Correlation Between Asia Polymer and Shih Kuen
Can any of the company-specific risk be diversified away by investing in both Asia Polymer and Shih Kuen at the same time? Although using a correlation coefficient on its own may not help to predict future stock returns, this module helps to understand the diversifiable risk of combining Asia Polymer and Shih Kuen into the same portfolio, which is an essential part of the fundamental portfolio management process.
By analyzing existing cross correlation between Asia Polymer Corp and Shih Kuen Plastics, you can compare the effects of market volatilities on Asia Polymer and Shih Kuen and check how they will diversify away market risk if combined in the same portfolio for a given time horizon. You can also utilize pair trading strategies of matching a long position in Asia Polymer with a short position of Shih Kuen. Check out your portfolio center. Please also check ongoing floating volatility patterns of Asia Polymer and Shih Kuen.
Diversification Opportunities for Asia Polymer and Shih Kuen
0.7 | Correlation Coefficient |
Poor diversification
The 3 months correlation between Asia and Shih is 0.7. Overlapping area represents the amount of risk that can be diversified away by holding Asia Polymer Corp and Shih Kuen Plastics in the same portfolio, assuming nothing else is changed. The correlation between historical prices or returns on Shih Kuen Plastics and Asia Polymer is a relative statistical measure of the degree to which these equity instruments tend to move together. The correlation coefficient measures the extent to which returns on Asia Polymer Corp are associated (or correlated) with Shih Kuen. Values of the correlation coefficient range from -1 to +1, where. The correlation of zero (0) is possible when the price movement of Shih Kuen Plastics has no effect on the direction of Asia Polymer i.e., Asia Polymer and Shih Kuen go up and down completely randomly.
Pair Corralation between Asia Polymer and Shih Kuen
Assuming the 90 days trading horizon Asia Polymer Corp is expected to under-perform the Shih Kuen. In addition to that, Asia Polymer is 2.25 times more volatile than Shih Kuen Plastics. It trades about -0.13 of its total potential returns per unit of risk. Shih Kuen Plastics is currently generating about -0.14 per unit of volatility. If you would invest 4,660 in Shih Kuen Plastics on September 21, 2024 and sell it today you would lose (470.00) from holding Shih Kuen Plastics or give up 10.09% of portfolio value over 90 days.

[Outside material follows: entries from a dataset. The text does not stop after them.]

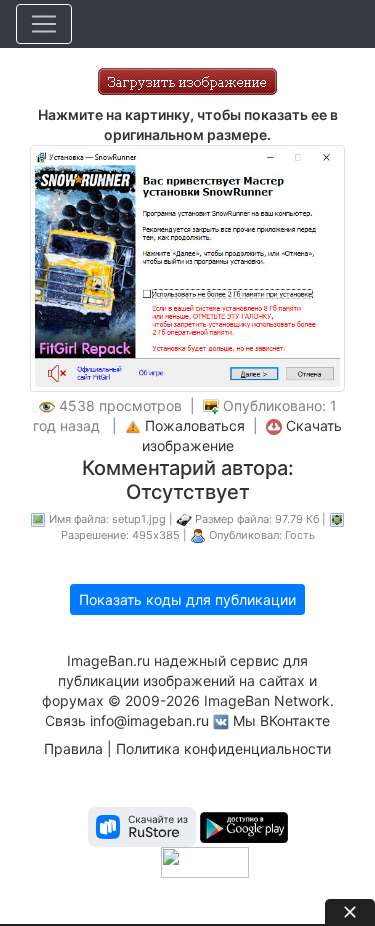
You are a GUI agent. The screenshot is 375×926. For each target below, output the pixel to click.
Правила (73, 748)
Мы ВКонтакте (281, 720)
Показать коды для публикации (187, 599)
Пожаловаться (195, 425)
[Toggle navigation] (44, 24)
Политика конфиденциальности (223, 748)
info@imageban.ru (149, 720)
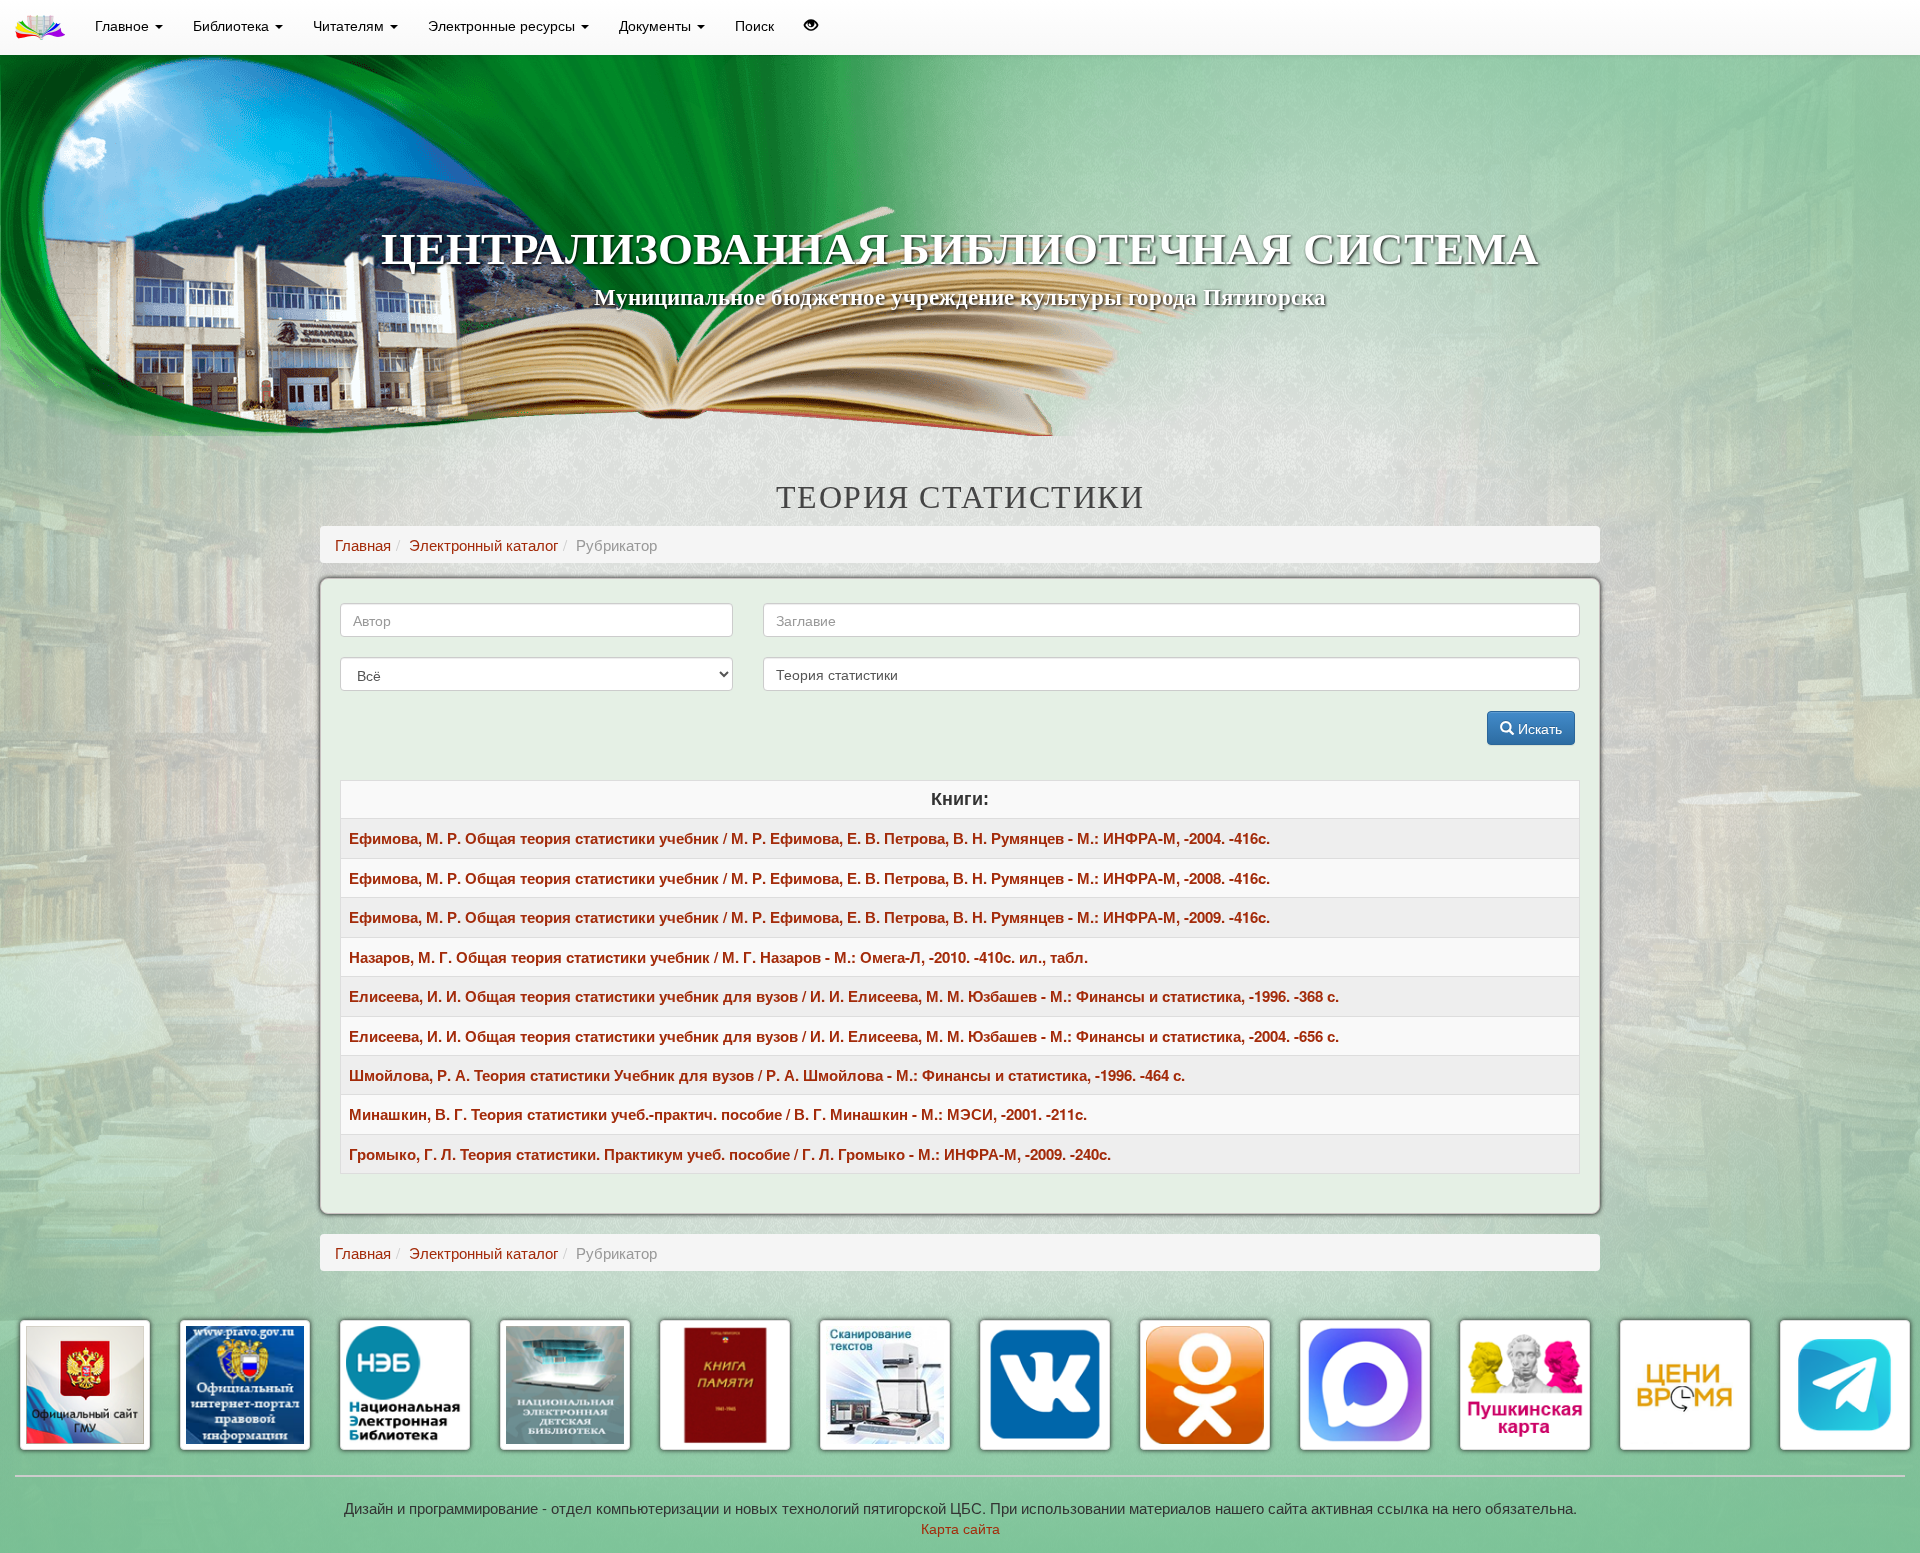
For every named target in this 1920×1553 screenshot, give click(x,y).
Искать (1538, 728)
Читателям (350, 25)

Time Period | 3 Months [change] |
Direction | Moves Together |
Strength | Significant |
Accuracy | 100.0% |
Values | Daily Returns |
Asia Polymer Corp vs. Shih Kuen Plastics
Performance |
Timeline |
Asia Polymer Corp |
Shih Kuen Plastics |
Asia Polymer and Shih Kuen Volatility Contrast
Predicted Return Density |
Returns |
Pair Trading with Asia Polymer and Shih Kuen
The main advantage of trading using opposite Asia Polymer and Shih Kuen positions is that it hedges away some unsystematic risk. Because of two separate transactions, even if Asia Polymer position performs unexpectedly, Shih Kuen can make up some of the losses. Pair trading also minimizes risk from directional movements in the market. For example, if an entire industry or sector drops because of unexpected headlines, the short position in Shih Kuen will offset losses from the drop in Shih Kuen's long position.Asia Polymer vs. Tainan Spinning Co | Asia Polymer vs. Lealea Enterprise Co | Asia Polymer vs. China Petrochemical Development | Asia Polymer vs. Ruentex Development Co |
Shih Kuen vs. Nankang Rubber Tire | Shih Kuen vs. Yem Chio Co | Shih Kuen vs. Ocean Plastics Co | Shih Kuen vs. Formosan Rubber Group |
Check out your portfolio center.Note that this page's information should be used as a complementary analysis to find the right mix of equity instruments to add to your existing portfolios or create a brand new portfolio. You can also try the Portfolio Volatility module to check portfolio volatility and analyze historical return density to properly model market risk.